[Collected data]
______

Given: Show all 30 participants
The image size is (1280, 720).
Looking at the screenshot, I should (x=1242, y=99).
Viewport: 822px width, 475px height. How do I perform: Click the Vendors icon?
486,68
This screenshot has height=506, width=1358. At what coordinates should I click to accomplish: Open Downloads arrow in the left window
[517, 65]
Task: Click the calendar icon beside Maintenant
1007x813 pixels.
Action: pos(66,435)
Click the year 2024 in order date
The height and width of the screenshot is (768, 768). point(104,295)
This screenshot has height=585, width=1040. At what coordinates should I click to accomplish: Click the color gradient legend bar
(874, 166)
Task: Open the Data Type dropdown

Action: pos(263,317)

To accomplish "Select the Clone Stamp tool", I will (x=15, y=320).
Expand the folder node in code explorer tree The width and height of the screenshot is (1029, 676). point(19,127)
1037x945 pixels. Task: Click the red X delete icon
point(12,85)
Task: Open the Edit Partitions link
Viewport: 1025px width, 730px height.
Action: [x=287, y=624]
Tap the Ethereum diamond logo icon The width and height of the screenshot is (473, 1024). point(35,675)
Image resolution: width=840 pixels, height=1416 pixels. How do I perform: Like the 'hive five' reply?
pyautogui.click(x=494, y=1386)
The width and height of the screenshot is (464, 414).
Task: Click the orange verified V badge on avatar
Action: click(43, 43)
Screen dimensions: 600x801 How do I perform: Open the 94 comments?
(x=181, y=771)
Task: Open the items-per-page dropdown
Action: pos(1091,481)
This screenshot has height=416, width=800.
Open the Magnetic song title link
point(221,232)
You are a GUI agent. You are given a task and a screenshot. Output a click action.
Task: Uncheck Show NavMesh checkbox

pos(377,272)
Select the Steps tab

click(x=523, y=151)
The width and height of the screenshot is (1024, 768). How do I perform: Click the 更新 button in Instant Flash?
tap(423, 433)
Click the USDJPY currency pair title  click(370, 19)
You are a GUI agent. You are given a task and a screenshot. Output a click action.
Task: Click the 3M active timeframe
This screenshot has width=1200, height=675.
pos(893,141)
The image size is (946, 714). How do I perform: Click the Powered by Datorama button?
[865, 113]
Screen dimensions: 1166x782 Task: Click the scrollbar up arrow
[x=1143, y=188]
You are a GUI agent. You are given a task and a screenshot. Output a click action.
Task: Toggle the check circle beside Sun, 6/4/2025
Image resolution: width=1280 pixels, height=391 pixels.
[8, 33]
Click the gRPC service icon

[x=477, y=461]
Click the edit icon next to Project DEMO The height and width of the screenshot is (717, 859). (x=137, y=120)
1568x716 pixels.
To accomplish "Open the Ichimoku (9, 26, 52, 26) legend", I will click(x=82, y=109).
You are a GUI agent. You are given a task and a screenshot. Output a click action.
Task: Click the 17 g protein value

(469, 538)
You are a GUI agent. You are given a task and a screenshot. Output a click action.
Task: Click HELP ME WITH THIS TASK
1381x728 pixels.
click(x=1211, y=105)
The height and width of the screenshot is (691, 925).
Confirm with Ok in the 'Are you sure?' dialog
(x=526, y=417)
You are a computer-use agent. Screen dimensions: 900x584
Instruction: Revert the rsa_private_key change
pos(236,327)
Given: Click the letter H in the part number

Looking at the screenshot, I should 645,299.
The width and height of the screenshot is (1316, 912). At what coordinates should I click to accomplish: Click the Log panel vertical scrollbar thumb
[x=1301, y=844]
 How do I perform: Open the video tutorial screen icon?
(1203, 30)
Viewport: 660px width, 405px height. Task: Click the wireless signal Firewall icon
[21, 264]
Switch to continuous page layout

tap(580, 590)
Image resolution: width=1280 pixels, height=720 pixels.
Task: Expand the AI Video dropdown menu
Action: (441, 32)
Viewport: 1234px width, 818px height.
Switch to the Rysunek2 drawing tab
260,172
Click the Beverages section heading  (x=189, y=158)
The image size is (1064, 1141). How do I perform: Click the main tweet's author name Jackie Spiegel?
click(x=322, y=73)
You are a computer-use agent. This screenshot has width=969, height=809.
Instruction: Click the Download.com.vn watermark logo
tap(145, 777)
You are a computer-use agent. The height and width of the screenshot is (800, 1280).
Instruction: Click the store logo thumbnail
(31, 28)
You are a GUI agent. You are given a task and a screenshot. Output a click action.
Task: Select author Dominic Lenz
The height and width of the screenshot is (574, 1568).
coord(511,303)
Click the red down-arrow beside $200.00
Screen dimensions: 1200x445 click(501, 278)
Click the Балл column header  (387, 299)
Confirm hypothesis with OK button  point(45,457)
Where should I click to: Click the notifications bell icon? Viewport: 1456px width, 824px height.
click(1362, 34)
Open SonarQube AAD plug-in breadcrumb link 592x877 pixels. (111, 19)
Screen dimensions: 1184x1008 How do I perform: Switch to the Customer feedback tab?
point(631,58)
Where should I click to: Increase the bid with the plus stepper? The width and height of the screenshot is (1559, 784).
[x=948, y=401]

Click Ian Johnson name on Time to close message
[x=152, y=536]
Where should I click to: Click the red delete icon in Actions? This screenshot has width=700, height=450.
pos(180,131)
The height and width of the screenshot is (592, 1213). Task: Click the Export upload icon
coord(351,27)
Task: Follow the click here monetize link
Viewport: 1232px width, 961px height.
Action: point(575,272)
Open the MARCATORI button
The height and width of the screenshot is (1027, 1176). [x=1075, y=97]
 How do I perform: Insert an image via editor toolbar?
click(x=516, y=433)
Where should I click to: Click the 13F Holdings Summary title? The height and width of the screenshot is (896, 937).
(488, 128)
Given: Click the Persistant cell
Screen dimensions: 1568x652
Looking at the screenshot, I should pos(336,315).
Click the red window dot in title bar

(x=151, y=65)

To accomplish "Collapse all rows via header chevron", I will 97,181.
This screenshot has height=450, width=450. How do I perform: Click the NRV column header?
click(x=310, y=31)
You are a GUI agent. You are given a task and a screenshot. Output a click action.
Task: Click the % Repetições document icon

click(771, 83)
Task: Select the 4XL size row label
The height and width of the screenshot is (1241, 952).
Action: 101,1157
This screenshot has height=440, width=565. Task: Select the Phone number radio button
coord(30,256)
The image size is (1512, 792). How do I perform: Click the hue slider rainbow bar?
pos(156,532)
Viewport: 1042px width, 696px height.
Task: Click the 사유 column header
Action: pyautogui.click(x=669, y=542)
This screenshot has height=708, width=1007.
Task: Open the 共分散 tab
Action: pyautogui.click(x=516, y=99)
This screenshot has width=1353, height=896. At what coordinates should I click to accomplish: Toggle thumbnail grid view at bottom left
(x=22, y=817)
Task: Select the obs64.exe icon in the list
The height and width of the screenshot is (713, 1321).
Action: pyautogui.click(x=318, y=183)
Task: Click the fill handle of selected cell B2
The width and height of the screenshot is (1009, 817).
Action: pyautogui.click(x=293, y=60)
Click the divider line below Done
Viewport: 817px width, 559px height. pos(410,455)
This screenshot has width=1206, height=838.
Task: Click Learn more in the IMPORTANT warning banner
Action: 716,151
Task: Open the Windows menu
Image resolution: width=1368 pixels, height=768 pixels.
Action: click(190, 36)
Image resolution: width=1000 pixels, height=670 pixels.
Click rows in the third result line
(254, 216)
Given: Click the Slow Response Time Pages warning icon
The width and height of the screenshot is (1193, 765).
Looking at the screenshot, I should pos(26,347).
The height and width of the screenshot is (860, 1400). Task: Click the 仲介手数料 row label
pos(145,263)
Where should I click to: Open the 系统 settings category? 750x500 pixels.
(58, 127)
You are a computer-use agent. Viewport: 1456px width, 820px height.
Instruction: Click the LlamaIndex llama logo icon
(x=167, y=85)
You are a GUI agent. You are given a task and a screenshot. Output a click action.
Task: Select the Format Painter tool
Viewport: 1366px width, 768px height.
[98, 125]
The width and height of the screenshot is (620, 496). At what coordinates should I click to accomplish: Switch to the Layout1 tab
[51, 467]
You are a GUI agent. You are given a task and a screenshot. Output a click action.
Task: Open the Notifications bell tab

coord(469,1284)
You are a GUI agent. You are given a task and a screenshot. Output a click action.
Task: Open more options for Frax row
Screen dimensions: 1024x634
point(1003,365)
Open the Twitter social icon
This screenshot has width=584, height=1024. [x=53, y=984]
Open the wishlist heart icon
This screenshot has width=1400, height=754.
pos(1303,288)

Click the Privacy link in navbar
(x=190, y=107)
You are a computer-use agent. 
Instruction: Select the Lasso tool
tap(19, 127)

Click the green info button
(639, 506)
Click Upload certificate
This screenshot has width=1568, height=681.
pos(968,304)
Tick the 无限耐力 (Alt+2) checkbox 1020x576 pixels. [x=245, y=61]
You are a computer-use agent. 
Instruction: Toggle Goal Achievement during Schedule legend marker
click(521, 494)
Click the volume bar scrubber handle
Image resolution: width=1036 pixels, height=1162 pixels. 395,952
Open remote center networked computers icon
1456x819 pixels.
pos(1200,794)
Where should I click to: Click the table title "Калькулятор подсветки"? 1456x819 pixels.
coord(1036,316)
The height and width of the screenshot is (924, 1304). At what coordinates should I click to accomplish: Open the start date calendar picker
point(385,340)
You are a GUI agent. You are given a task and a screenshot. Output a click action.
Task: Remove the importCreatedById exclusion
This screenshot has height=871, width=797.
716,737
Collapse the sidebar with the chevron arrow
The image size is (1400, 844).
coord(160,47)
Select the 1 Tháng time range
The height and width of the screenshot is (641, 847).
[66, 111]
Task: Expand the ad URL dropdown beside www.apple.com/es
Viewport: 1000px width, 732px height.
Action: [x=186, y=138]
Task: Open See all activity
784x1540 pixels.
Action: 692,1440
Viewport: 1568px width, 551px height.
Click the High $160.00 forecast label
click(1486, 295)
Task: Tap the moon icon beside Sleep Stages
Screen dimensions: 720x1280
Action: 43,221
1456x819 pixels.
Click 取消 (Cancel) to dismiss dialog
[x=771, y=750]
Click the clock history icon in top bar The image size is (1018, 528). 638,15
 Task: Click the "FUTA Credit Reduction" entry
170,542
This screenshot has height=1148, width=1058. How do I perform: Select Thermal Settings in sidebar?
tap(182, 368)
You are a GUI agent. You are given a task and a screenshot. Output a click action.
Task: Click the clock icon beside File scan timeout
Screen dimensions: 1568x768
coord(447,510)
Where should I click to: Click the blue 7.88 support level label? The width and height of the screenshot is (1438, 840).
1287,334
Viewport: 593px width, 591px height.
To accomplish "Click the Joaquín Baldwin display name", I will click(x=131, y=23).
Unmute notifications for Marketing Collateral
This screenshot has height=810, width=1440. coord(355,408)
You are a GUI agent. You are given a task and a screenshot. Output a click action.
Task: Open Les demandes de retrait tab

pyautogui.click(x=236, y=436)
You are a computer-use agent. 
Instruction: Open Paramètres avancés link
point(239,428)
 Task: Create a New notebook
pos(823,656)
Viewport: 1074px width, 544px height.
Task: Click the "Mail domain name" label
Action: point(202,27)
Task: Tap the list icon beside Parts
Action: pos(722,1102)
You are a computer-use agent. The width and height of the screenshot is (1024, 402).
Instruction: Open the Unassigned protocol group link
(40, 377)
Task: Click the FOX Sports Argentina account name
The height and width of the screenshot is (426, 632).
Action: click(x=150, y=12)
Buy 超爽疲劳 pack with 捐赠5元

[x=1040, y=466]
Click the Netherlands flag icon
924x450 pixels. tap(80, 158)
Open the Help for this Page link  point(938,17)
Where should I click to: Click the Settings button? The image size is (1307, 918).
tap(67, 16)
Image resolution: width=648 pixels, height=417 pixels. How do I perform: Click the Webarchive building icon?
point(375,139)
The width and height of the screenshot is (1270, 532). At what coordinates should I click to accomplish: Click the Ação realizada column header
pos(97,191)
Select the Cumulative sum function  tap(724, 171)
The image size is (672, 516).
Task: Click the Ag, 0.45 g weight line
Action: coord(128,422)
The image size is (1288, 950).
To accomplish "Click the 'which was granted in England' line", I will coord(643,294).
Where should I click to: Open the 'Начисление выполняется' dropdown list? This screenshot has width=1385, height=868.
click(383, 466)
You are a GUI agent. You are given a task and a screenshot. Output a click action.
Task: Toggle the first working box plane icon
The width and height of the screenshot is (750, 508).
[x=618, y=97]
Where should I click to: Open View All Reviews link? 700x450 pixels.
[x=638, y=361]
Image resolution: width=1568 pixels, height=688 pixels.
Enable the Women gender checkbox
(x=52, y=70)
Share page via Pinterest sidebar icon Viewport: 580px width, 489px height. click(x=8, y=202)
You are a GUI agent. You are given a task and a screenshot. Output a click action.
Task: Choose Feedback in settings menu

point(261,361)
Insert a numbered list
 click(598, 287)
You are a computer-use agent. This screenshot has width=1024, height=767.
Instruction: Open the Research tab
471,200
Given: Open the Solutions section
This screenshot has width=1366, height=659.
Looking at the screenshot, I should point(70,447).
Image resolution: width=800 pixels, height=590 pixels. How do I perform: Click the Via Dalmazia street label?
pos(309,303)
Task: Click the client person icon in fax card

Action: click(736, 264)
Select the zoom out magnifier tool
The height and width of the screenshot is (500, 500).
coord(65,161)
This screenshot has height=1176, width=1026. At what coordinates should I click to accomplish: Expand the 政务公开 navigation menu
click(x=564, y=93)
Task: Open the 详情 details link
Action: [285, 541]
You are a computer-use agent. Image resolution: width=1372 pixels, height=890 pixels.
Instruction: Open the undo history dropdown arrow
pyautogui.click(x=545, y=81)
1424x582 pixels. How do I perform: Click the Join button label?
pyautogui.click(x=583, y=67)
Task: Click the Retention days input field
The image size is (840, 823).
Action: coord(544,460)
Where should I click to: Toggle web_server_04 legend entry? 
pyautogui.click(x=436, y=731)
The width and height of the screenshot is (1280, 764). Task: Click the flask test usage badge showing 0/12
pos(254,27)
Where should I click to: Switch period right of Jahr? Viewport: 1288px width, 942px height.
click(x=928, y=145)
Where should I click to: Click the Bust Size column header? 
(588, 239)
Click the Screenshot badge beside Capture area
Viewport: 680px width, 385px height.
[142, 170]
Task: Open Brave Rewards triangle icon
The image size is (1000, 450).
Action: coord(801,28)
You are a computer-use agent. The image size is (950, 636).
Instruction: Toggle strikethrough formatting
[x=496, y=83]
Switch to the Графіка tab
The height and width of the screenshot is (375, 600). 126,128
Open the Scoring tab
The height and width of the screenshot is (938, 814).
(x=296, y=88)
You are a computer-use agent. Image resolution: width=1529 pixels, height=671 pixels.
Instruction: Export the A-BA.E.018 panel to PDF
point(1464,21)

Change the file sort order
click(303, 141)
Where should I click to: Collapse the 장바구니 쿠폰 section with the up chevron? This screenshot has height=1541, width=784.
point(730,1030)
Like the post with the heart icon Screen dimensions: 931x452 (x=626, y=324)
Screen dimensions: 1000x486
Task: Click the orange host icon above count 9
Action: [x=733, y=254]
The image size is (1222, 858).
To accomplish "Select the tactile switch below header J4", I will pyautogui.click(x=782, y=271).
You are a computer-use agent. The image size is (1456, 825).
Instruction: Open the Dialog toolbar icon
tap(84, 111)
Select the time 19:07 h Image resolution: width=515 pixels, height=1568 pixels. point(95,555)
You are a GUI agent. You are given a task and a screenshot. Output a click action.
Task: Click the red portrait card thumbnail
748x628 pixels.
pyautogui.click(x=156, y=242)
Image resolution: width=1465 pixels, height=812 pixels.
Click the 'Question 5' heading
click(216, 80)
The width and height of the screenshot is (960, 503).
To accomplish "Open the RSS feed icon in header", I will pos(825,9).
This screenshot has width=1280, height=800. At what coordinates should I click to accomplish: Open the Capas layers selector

______

- Problem
Only one stretch of the records above is wanted: the lines between the one holding "Click rows in the third result line" and the one holding "Task: Select the Format Painter tool", inclusive, reproduced exactly.

- Solution
Click rows in the third result line
(254, 216)
Given: Click the Slow Response Time Pages warning icon
The width and height of the screenshot is (1193, 765).
Looking at the screenshot, I should pos(26,347).
The height and width of the screenshot is (860, 1400). Task: Click the 仲介手数料 row label
pos(145,263)
Where should I click to: Open the 系统 settings category? 750x500 pixels.
(58, 127)
You are a computer-use agent. Viewport: 1456px width, 820px height.
Instruction: Click the LlamaIndex llama logo icon
(x=167, y=85)
You are a GUI agent. You are given a task and a screenshot. Output a click action.
Task: Select the Format Painter tool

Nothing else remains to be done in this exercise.